Spencer James Nguyen H
Louisiana State University, West David Boyd Hall, Baton Rouge, LA 70803, USA.
Landsc Urban Plan. 2021 Dec;216:104242. doi: 10.1016/j.landurbplan.2021.104242. Epub 2021 Sep 15.
This paper considers the role of landscape planning and design in the context of a growing need for research and policy recommendations associated with Emerging Infectious Diseases (EIDs), of which COVID-19 is the most recent. Beginning with a definition of EIDs and their origins within the context of landscape planning, the paper then argues that planning and design scholars and practitioners should begin by seeing the importance of a "global urban ecosystem" (GUE) comprised of rapidly transforming metropolitan and regional "patches" connected through "corridors" of relatively unregulated global transportation and mobility networks.
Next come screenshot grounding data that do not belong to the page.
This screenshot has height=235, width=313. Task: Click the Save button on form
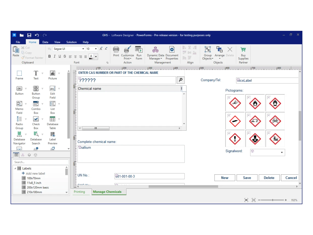(247, 178)
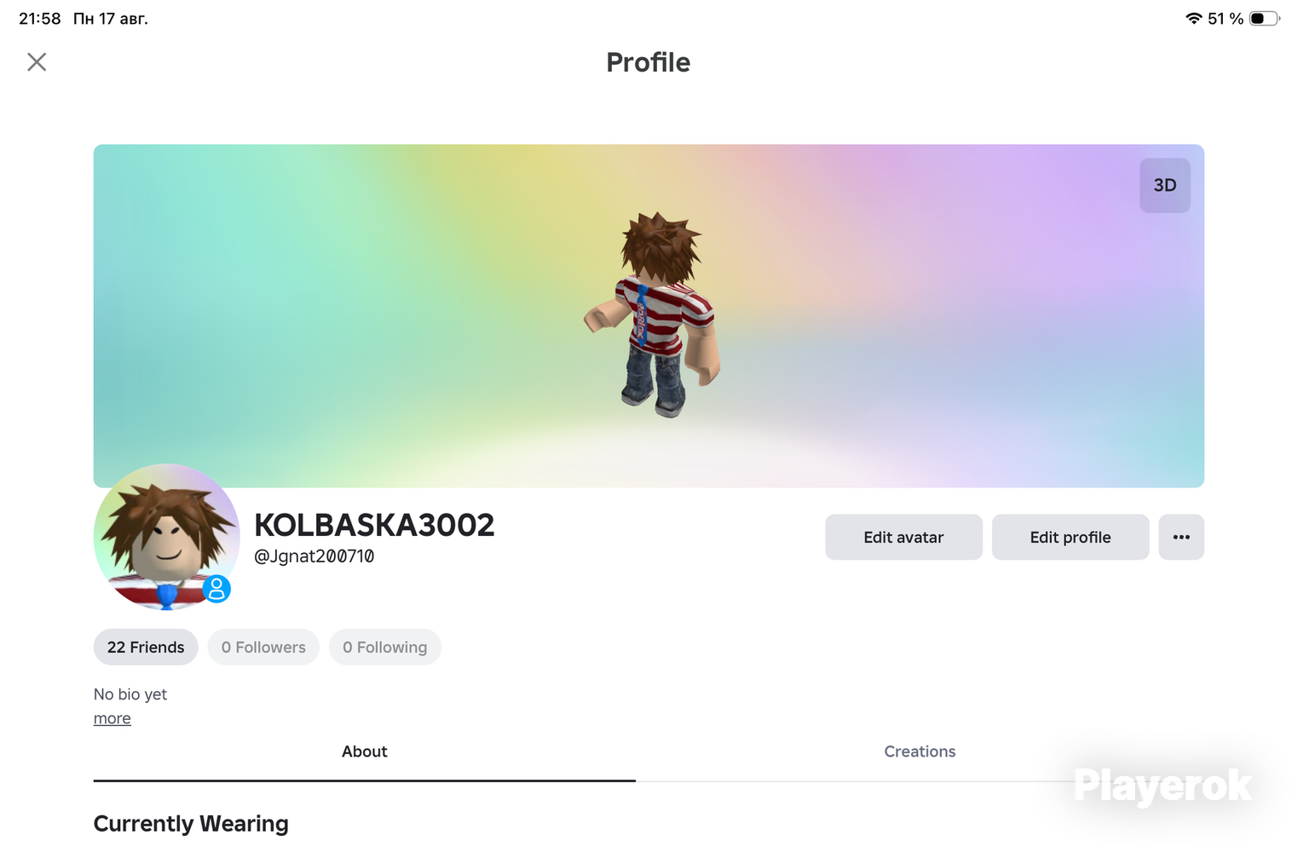
Task: Open the 22 Friends list
Action: pyautogui.click(x=146, y=647)
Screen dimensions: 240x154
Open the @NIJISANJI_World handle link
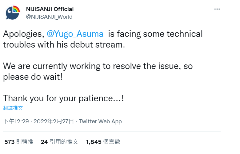tap(49, 17)
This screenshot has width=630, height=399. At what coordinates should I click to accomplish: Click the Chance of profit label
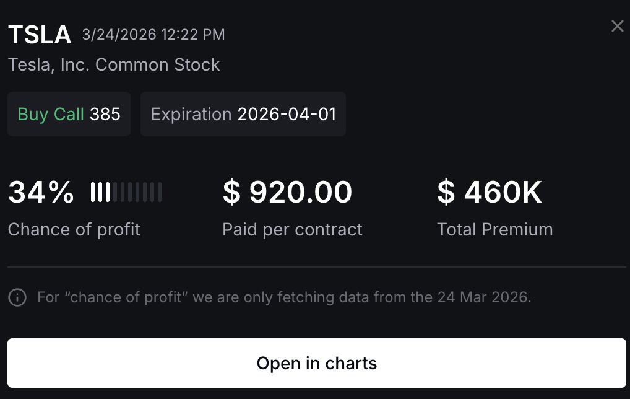(74, 230)
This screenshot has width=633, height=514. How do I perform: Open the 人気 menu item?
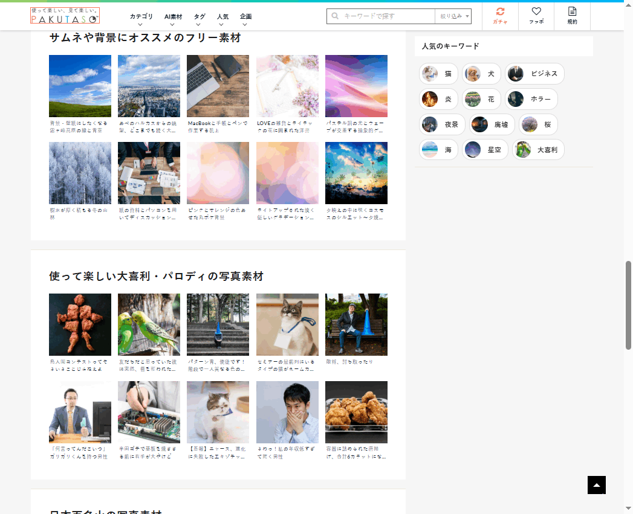click(x=222, y=18)
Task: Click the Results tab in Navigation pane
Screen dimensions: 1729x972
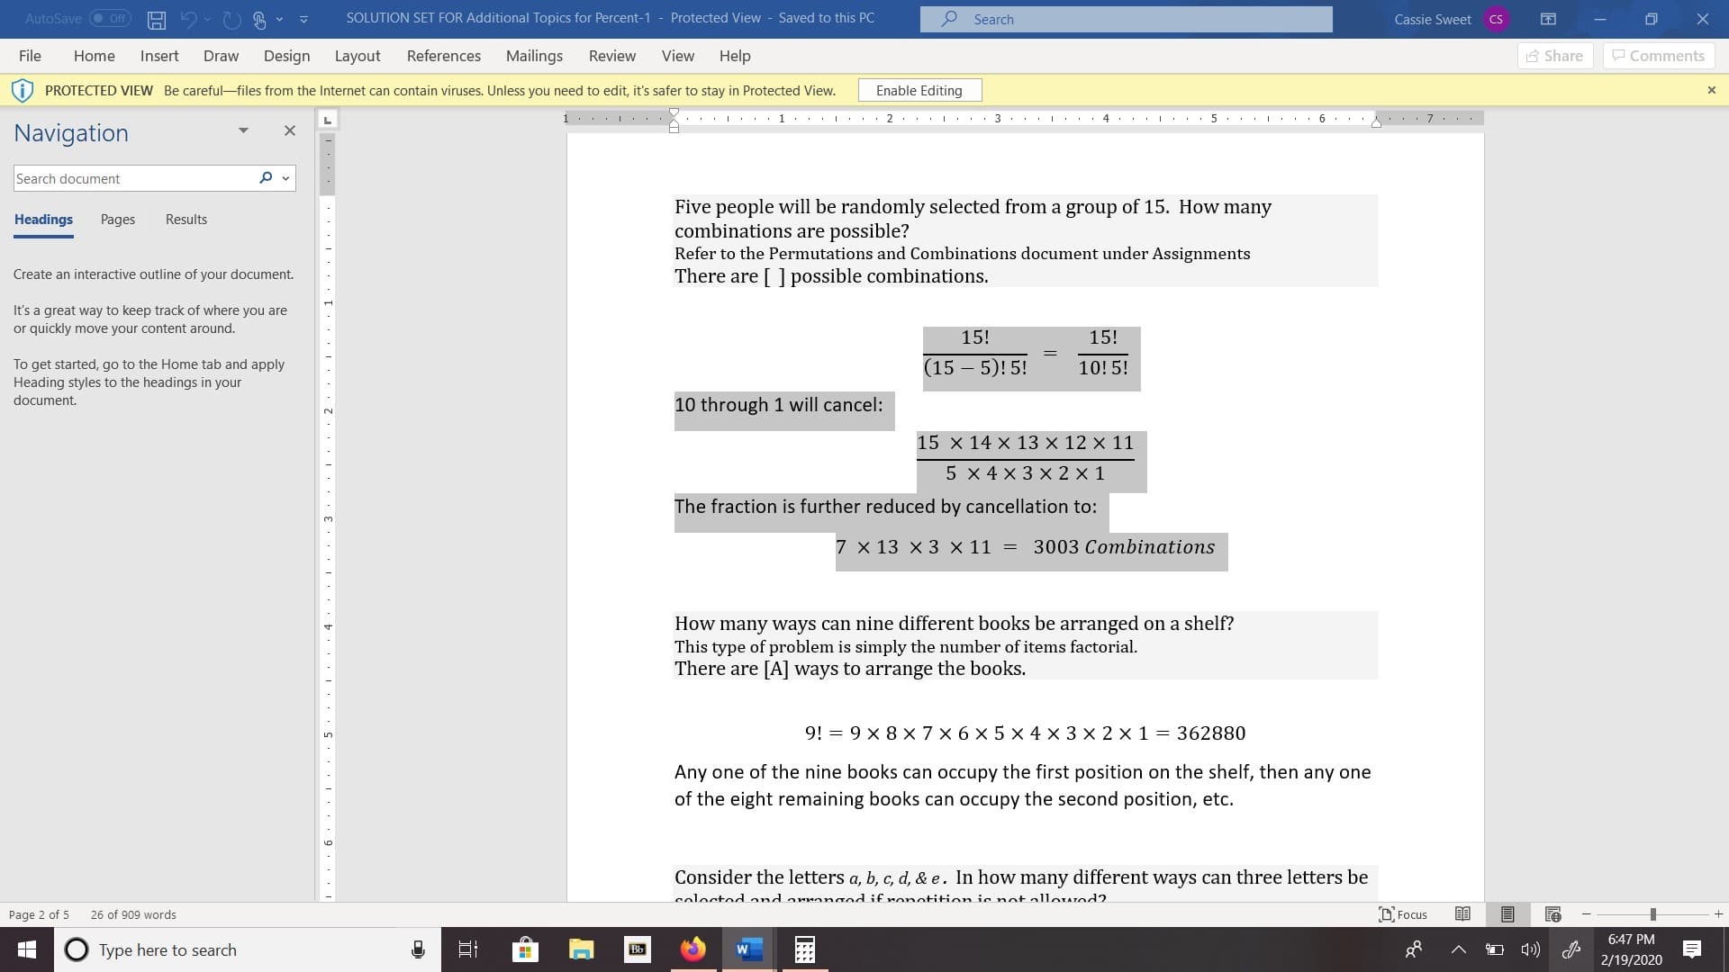Action: click(x=186, y=219)
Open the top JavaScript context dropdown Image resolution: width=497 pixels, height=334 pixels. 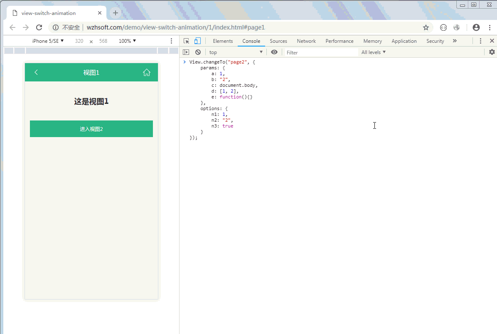(236, 52)
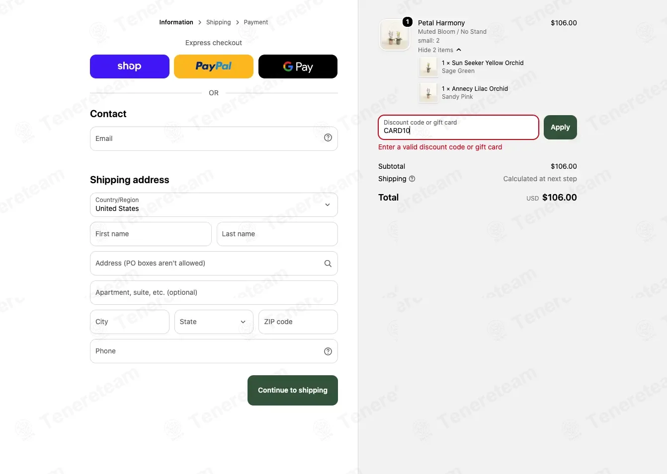Click the shipping info question icon
This screenshot has height=474, width=667.
click(x=412, y=179)
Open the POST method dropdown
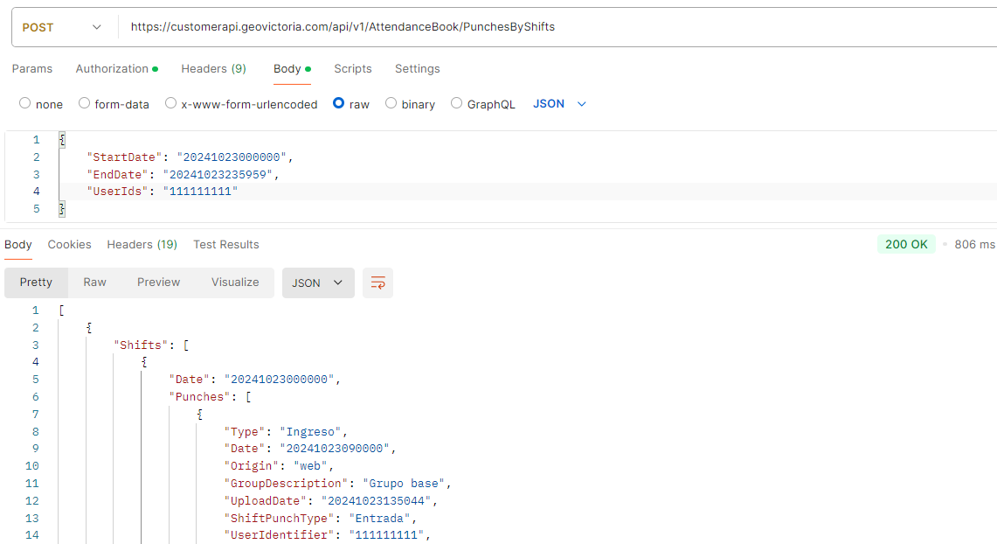Viewport: 997px width, 544px height. [61, 27]
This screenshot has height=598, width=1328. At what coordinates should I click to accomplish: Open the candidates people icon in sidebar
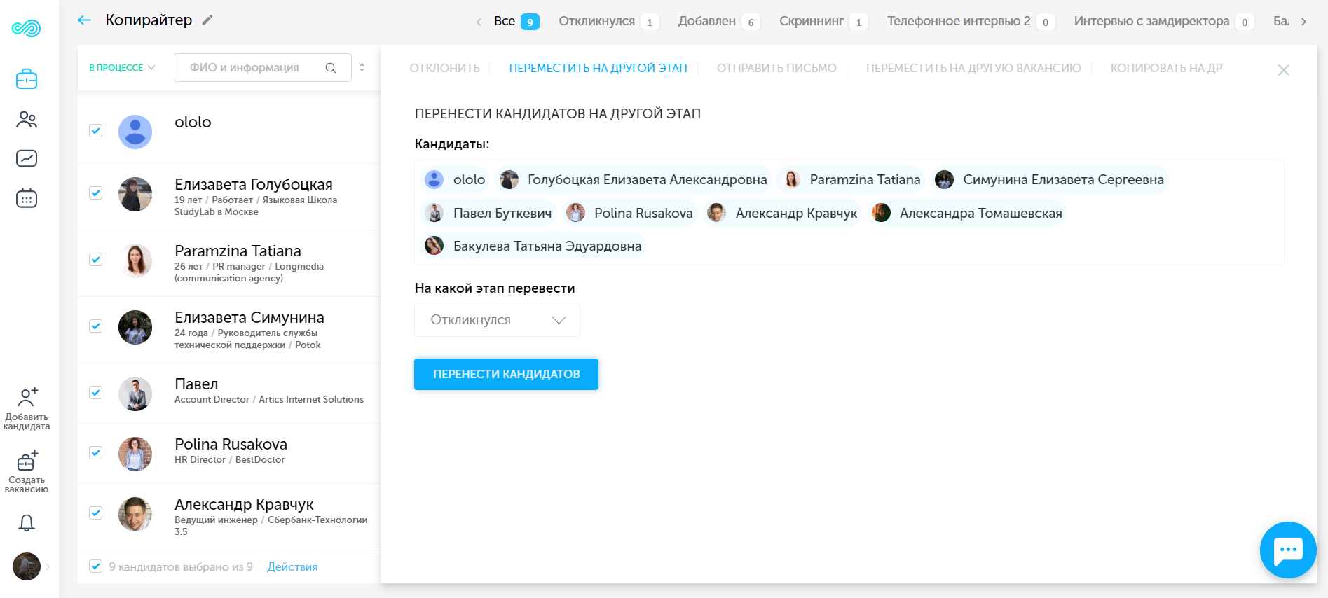pos(27,119)
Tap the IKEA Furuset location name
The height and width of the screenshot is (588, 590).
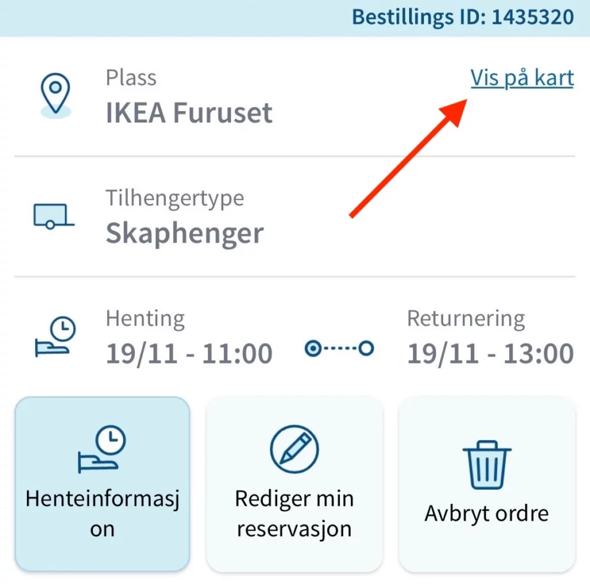coord(189,113)
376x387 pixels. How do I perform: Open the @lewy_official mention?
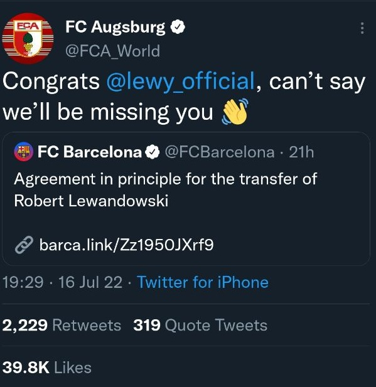click(x=181, y=81)
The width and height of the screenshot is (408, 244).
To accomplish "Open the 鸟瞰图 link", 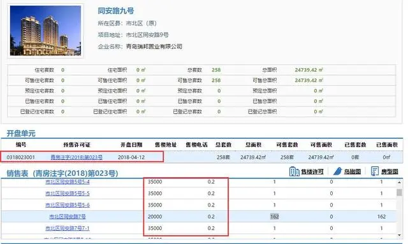I will (x=353, y=171).
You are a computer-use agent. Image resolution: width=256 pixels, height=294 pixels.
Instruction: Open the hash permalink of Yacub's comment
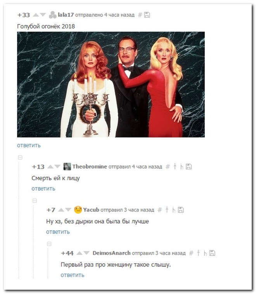pos(159,210)
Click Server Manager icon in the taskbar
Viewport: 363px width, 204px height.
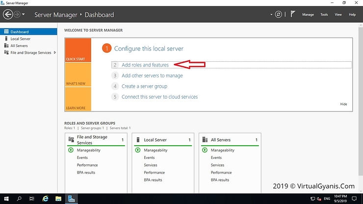click(x=72, y=199)
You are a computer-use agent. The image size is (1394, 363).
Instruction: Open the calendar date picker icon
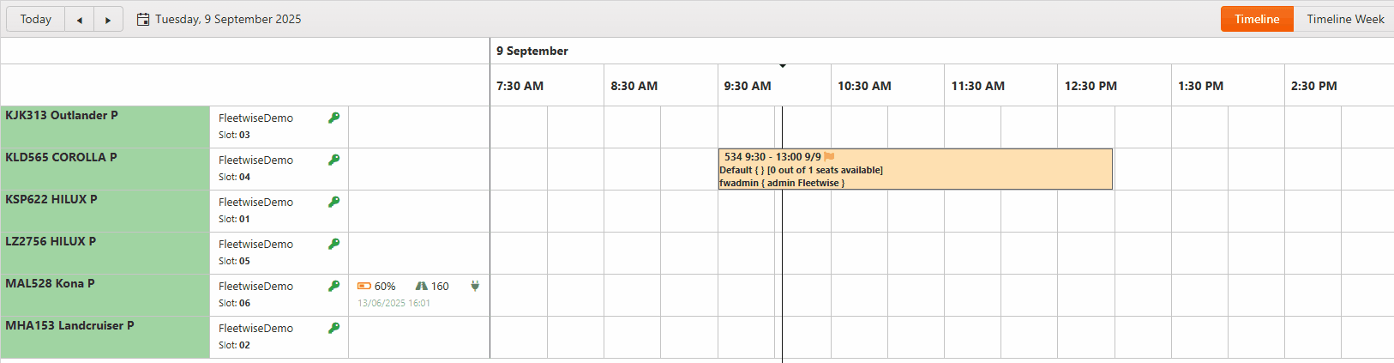(143, 19)
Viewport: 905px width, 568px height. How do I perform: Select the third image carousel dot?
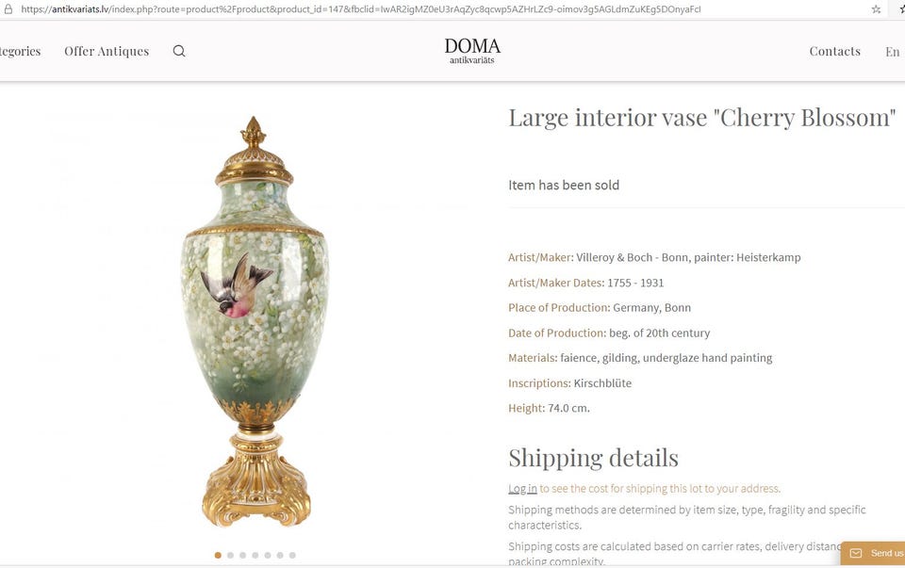[242, 556]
It then revisits the history of the two prior global pandemics of HIV/AIDS and pandemic influenza to establish the importance of a landscape planning perspective at the intersection of wildlife, livestock, and globally connected human communities. The essay concludes by arguing that this GUE concept can facilitate creative planning and design by adapting concepts established in other patch and corridor networks like urban transit systems to the ongoing risk of future pandemic EIDs.
本文探讨了景观规划与设计在与新发传染病(EIDs)相关的研究及政策建议需求不断增长的背景下所发挥的作用,其中新冠病毒病是最新出现的一种。本文首先对新发传染病进行了定义,并阐述了其在景观规划背景下的起源,接着论证规划与设计领域的学者和从业者应首先认识到一个“全球城市生态系统”(GUE)的重要性,该系统由通过相对不受监管的全球交通和流动网络“廊道”相连的快速转型的大都市和区域“斑块”组成。然后,本文回顾了此前艾滋病病毒/艾滋病和大流行性流感这两次全球大流行的历史,以确立景观规划视角在野生动物、家畜和全球相连的人类社区交汇处的重要性。文章最后指出,这一全球城市生态系统概念可以通过将城市交通系统等其他斑块和廊道网络中确立的概念应用于未来大流行新发传染病的持续风险,来促进创新性规划与设计。